Yep, I just played this game. I'm going to guess that you've run power into pin 1, and then used the ground wire on pin 4 to turn on your relay. Unfortunately, it won't work that way. Pin 4 MUST go to straight to ground if you want the illumination and/or the led to operate, as it's a common ground for both those items. If you have it wired as I suspect, you effectively have 12v coming OUT of pin 4 when the switch is turned on - therefore no difference in voltage, and no workies.
Pin 1 can be used to EARTH your driving light relay, then use the illumination wire in the dash to pin 2, and ground pin 4. So power is supplied to one side of the relay, then from the other side comes back to pin 1 on the switch. When the switch is pressed, pin 1 is connected to pin 4, and the circuit is then connected to ground. Pin 4 is always connected to ground, so the illumination will work any time there is power supplied to pin 2.

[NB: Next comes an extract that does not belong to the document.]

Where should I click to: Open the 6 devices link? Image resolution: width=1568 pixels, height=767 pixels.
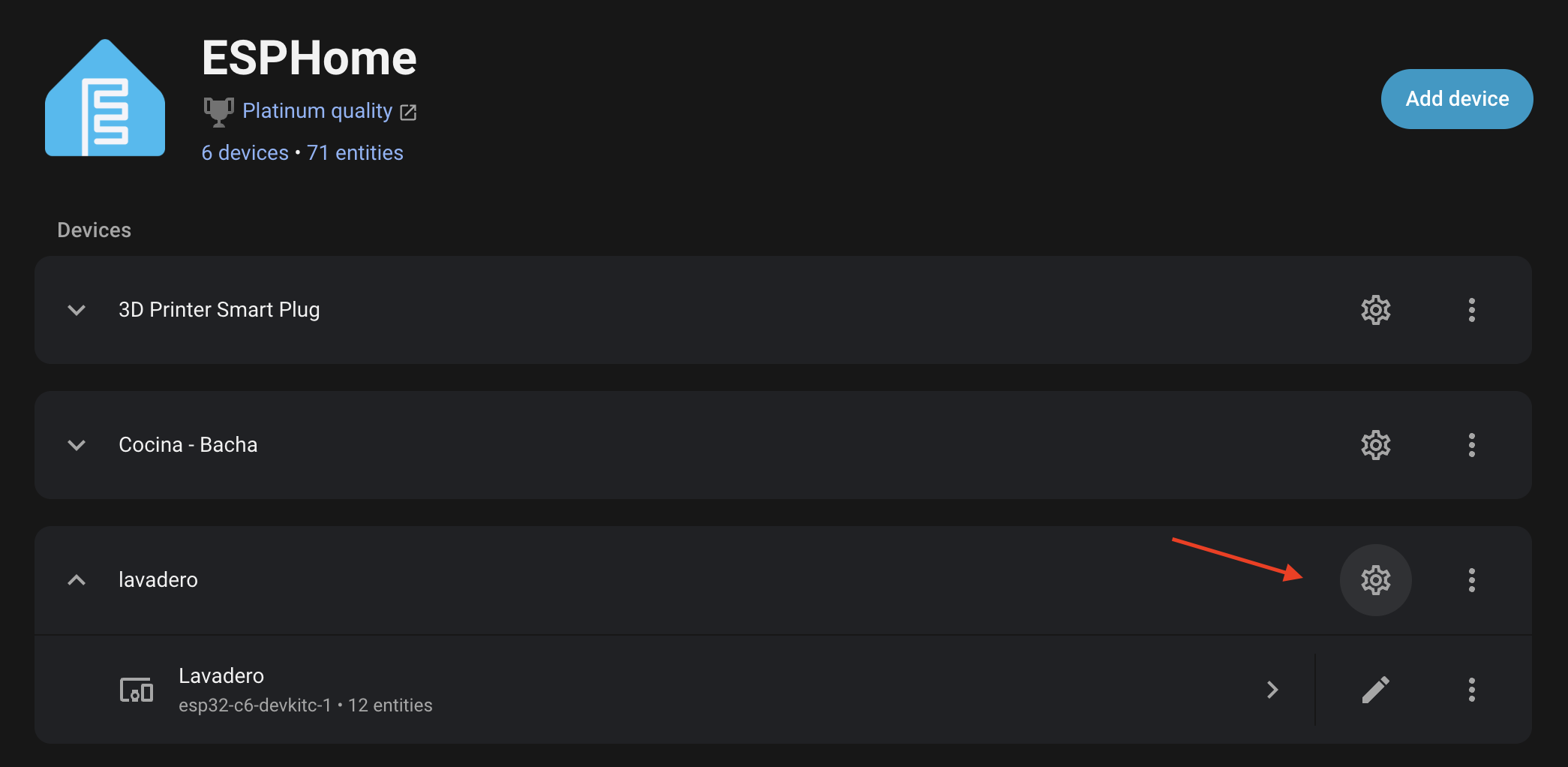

And if you want the led to work, you need to run a wire from the output of your driving light relay into pin 5, so any time the relay is switched on, it supplies 12v to pin 5, which is connected via the led to - yep, that's right, pin 4.
Clear as mud? I can do a sketch if it'll help. I actually ran two relays in the end - I wanted my driving lights only to come on with high beams, and by picking up the high beam wire under the dash, and sticking a relay in there too, I got away with only running a single wire to the front of the car where the other relay that actually turns the lights on lives. That wire is the earth side of the relays, so if it shorts all that happens is my driving lights turn on, no melties.
*EDIT* Interesting... I see someone has already put some pinouts up, but they certainly don't agree with how my switch was configured... Those pinouts I've given are taken straight from how it's currently wired in my car, but I think mine may be a rear wiper switch from memory, which may explain the difference? Best to check with a multimeter maybe...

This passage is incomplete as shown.